关于“律”在推动卦爻运动、发展与变化过程中的作用,我们可以用这样两句话来概括,一句叫“天平地成”,另一句就叫“地平天成”。
“天”、“地”、“平”、“成”这四个字都见诸经文,但很少有人准确阐释它们的意义。这里我们把“天”、“地”规定为“天道”与“地道”,这与经文中“天”、“地”的本意是不同的,在经文中,“天”表示“上”,“地”表示“下”,此外没有更多的意义。“平”是均衡、平衡,这是卦爻运动出发点,也是卦爻运动的目的与方向;“成”是成功、结局。卦爻运动、发展与变化的根本原因是不均衡、不平衡,而运动、发展与变化的方向、目标就在于寻求和建立新的平衡或均衡。
乾坤卦可以说是一个绝对均衡卦,六个爻完全等量,两个“跷跷板”都呈水平状态。但是,由于这种均衡是建立在一个天数被掩盖和天数与地数的比值为一比一点二五的基础上,所以这种均衡也就不是绝对的。随着那个被掩盖着的天数的复出,这种均衡的局面就会遭到破坏。乾坤卦的均衡局面是特定时间条件下的产物,从这个意义上说,这是“地平天成”。
失去了均衡或平衡的卦体,内部矛盾凸显出来,有时候还会演化为对抗,成了卦爻运动的动力和发展、变化的原因,但是卦爻运动、发展与变化不是没有目的的,这个目的就是寻求建立新的平衡或均衡,或者说建立新的秩序或新的格局。在这种情况下,“律”的作用也就可以说是“天平地成”,即随着时间的变化,六爻会趋于均衡,卦体趋于平稳。这个“律”用我们今天的话说,也就是基于内部矛盾着的事物,随着时间的变化,有着一个从平衡到不平衡,再从不平衡到平衡的无限反复的运动变化规律。

◆ ◆ ◆ ◆

*任务要求*. 请把谈卦爻运动之“律”的选文中从“乾坤卦可以说是一个绝对均衡卦”到“衡的无限反复的运动变化规律。”这一段重写出来，并将其中的“乾坤卦”一律改称为“乾坤二卦”。

*原始资料*.
◆ ◆ ◆ ◆

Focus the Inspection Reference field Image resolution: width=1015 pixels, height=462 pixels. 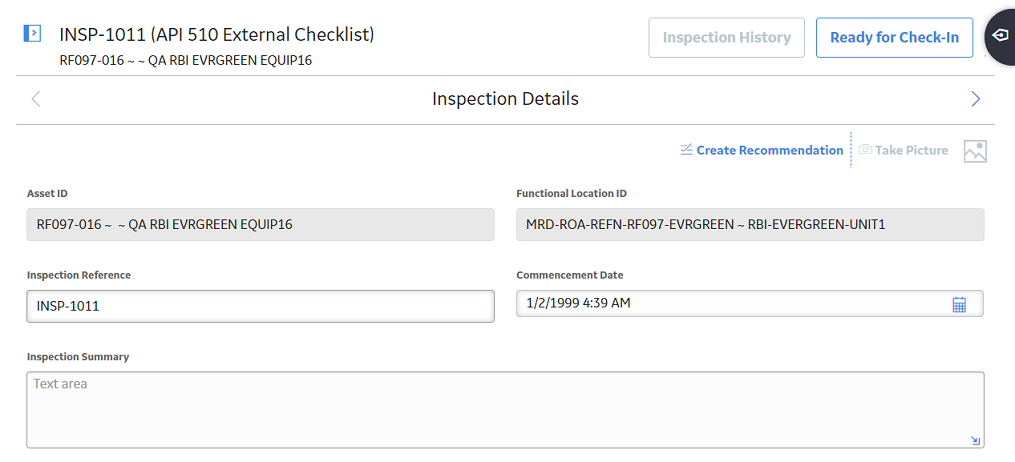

◆ ◆ ◆ ◆

*练习结果*.
乾坤二卦可以说是一个绝对均衡卦,六个爻完全等量,两个“跷跷板”都呈水平状态。但是,由于这种均衡是建立在一个天数被掩盖和天数与地数的比值为一比一点二五的基础上,所以这种均衡也就不是绝对的。随着那个被掩盖着的天数的复出,这种均衡的局面就会遭到破坏。乾坤二卦的均衡局面是特定时间条件下的产物,从这个意义上说,这是“地平天成”。
失去了均衡或平衡的卦体,内部矛盾凸显出来,有时候还会演化为对抗,成了卦爻运动的动力和发展、变化的原因,但是卦爻运动、发展与变化不是没有目的的,这个目的就是寻求建立新的平衡或均衡,或者说建立新的秩序或新的格局。在这种情况下,“律”的作用也就可以说是“天平地成”,即随着时间的变化,六爻会趋于均衡,卦体趋于平稳。这个“律”用我们今天的话说,也就是基于内部矛盾着的事物,随着时间的变化,有着一个从平衡到不平衡,再从不平衡到平衡的无限反复的运动变化规律。